— What needs to be done —
From the entries below, collect every line that contains the string "dimensions". Case counts.

— Given information —

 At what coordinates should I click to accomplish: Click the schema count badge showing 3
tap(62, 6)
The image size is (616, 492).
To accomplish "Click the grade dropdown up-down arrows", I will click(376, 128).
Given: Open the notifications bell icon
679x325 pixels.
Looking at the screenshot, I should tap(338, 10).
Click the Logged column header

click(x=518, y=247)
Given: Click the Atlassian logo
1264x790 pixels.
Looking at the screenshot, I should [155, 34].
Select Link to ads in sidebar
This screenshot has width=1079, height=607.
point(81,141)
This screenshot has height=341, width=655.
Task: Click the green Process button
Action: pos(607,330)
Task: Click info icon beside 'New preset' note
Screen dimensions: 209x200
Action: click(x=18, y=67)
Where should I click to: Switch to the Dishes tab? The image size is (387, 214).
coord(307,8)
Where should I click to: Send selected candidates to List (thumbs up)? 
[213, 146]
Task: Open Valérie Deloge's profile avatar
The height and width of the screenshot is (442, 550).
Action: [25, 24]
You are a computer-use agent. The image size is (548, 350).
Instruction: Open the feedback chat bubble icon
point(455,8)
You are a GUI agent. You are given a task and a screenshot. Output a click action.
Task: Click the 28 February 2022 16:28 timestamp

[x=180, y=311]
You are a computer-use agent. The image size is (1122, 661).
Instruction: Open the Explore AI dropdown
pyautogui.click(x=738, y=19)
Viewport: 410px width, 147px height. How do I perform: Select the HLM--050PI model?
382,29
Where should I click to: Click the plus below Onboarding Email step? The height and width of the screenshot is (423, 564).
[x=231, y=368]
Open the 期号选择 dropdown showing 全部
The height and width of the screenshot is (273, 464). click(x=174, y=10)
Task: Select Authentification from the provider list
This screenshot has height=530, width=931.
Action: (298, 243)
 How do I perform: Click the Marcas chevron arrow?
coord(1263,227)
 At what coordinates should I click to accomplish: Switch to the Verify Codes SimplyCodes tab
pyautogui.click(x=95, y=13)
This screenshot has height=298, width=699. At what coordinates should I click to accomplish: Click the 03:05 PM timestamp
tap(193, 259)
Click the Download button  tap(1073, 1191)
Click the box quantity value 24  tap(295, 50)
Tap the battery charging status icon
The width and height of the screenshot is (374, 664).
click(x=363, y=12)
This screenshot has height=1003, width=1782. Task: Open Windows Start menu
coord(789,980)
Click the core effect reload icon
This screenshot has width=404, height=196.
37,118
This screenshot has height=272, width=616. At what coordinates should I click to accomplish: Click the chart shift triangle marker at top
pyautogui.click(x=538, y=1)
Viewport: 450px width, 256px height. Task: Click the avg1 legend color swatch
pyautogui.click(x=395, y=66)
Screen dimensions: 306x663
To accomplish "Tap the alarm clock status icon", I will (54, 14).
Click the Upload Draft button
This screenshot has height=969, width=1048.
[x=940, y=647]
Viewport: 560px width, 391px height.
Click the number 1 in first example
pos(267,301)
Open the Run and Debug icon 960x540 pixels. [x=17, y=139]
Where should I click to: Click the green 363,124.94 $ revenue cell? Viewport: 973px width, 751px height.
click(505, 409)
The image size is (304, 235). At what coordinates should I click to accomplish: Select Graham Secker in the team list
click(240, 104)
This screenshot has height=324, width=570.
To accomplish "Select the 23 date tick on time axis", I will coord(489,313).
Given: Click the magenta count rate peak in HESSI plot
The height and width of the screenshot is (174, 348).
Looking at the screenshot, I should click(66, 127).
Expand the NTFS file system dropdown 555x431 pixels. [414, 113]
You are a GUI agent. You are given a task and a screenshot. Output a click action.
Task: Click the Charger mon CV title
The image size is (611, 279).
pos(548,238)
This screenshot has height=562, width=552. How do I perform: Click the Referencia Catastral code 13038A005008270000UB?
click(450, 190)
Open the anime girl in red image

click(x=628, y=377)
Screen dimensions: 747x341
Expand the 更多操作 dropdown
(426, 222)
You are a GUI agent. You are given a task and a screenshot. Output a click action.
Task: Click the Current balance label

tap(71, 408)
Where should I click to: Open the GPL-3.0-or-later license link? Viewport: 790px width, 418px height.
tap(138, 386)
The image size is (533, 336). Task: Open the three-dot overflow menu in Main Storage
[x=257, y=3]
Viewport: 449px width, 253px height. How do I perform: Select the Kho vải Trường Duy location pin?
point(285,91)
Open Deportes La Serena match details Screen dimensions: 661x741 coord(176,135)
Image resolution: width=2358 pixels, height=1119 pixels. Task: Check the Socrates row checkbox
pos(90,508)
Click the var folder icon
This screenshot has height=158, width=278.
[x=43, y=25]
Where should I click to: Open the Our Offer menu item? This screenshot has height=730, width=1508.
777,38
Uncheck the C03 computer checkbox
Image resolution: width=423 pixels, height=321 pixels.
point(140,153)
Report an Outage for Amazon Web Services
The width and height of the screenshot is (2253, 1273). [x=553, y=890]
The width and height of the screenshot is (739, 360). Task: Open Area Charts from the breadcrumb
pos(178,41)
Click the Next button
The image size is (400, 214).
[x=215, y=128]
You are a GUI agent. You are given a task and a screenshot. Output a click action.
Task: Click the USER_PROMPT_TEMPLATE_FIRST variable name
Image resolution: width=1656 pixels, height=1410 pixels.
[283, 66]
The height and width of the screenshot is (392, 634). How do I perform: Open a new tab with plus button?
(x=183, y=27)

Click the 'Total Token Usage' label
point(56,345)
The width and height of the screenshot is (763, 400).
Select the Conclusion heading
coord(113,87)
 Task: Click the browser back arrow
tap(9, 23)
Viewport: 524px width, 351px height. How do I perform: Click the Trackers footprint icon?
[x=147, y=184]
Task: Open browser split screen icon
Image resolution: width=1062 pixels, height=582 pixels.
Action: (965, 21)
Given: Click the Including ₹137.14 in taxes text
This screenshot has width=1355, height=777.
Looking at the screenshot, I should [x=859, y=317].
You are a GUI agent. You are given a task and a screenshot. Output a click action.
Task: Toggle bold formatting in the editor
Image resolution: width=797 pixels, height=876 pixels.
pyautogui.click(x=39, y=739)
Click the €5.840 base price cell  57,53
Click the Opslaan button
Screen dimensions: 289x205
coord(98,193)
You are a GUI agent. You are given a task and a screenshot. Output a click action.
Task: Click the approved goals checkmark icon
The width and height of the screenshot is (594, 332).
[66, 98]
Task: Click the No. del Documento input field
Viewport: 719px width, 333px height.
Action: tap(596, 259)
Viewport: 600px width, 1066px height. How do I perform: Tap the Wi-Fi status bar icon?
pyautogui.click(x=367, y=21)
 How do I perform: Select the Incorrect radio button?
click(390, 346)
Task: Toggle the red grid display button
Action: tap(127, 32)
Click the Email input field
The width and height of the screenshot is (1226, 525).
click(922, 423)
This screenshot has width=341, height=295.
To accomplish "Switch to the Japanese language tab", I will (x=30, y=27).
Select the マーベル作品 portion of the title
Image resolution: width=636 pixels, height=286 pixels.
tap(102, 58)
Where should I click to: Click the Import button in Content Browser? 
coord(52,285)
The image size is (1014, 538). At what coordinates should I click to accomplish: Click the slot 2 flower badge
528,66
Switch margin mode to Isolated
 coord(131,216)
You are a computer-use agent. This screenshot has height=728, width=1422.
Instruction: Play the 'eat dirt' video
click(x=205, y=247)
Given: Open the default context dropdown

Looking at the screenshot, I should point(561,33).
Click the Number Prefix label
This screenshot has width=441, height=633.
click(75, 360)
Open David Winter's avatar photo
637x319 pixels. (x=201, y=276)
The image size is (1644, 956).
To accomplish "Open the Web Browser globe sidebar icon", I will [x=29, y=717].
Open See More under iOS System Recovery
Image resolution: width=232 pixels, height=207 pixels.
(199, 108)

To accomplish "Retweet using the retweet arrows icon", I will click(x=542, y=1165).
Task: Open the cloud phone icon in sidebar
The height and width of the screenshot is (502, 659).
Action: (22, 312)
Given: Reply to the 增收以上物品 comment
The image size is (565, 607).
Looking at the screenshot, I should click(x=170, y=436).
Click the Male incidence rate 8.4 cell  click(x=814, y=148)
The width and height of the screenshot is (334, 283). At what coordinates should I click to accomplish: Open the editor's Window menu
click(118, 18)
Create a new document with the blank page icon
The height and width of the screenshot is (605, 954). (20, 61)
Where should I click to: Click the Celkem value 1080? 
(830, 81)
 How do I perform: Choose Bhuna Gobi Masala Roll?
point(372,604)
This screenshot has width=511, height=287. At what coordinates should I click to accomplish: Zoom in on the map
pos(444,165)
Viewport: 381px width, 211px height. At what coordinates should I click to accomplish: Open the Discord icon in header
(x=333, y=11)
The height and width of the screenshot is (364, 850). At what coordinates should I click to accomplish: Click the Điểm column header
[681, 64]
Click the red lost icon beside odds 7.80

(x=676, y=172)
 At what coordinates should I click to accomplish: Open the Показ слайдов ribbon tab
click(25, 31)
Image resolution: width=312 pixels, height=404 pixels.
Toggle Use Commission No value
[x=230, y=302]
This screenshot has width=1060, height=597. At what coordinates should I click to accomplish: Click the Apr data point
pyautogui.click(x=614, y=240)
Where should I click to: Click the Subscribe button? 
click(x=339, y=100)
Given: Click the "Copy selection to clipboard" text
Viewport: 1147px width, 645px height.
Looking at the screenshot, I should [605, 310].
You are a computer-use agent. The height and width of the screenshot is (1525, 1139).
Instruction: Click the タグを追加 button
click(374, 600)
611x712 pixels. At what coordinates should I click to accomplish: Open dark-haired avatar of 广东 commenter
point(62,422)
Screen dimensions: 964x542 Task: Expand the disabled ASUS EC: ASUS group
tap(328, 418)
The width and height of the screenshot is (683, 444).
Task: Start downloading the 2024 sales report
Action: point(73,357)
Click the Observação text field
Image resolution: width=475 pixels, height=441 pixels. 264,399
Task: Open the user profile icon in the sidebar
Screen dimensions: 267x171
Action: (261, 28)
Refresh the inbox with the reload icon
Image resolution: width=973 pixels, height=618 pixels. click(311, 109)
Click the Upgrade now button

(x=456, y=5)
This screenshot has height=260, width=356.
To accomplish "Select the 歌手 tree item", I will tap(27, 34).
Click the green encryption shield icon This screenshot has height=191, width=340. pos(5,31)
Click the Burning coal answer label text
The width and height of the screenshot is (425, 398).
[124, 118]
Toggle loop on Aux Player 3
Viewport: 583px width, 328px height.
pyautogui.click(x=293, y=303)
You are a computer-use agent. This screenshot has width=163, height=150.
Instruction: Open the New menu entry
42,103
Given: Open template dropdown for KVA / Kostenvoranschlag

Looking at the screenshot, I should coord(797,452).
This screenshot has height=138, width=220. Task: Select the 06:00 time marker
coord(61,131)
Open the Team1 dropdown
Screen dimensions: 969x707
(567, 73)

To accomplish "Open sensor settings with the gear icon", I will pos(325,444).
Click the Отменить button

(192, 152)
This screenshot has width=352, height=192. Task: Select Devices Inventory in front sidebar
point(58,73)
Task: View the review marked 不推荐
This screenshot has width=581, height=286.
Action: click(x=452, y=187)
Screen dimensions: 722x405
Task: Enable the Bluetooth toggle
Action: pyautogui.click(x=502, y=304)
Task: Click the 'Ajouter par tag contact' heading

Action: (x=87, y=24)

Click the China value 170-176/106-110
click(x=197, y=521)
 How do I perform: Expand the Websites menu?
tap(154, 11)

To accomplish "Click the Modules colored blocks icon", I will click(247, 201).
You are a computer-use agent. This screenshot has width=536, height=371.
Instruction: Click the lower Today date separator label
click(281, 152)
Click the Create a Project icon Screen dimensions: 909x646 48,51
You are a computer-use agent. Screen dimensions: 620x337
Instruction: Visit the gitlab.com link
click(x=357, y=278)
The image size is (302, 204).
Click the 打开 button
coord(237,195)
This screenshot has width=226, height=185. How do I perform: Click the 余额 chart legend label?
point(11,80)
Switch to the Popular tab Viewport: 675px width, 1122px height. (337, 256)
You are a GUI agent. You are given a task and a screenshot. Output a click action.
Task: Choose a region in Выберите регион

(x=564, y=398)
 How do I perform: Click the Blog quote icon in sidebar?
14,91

— Result for this task —
Screen dimensions: 209x200
Screen dimensions: 306x663
Screen dimensions: 747x341
Open Deportes La Serena match details Screen dimensions: 661x741 coord(176,135)
Screen dimensions: 289x205
Screen dimensions: 964x542 Task: Expand the disabled ASUS EC: ASUS group
Screen dimensions: 267x171
Screen dimensions: 969x707
Screen dimensions: 722x405
Click the Create a Project icon Screen dimensions: 909x646 48,51
You are a computer-use agent. Screen dimensions: 620x337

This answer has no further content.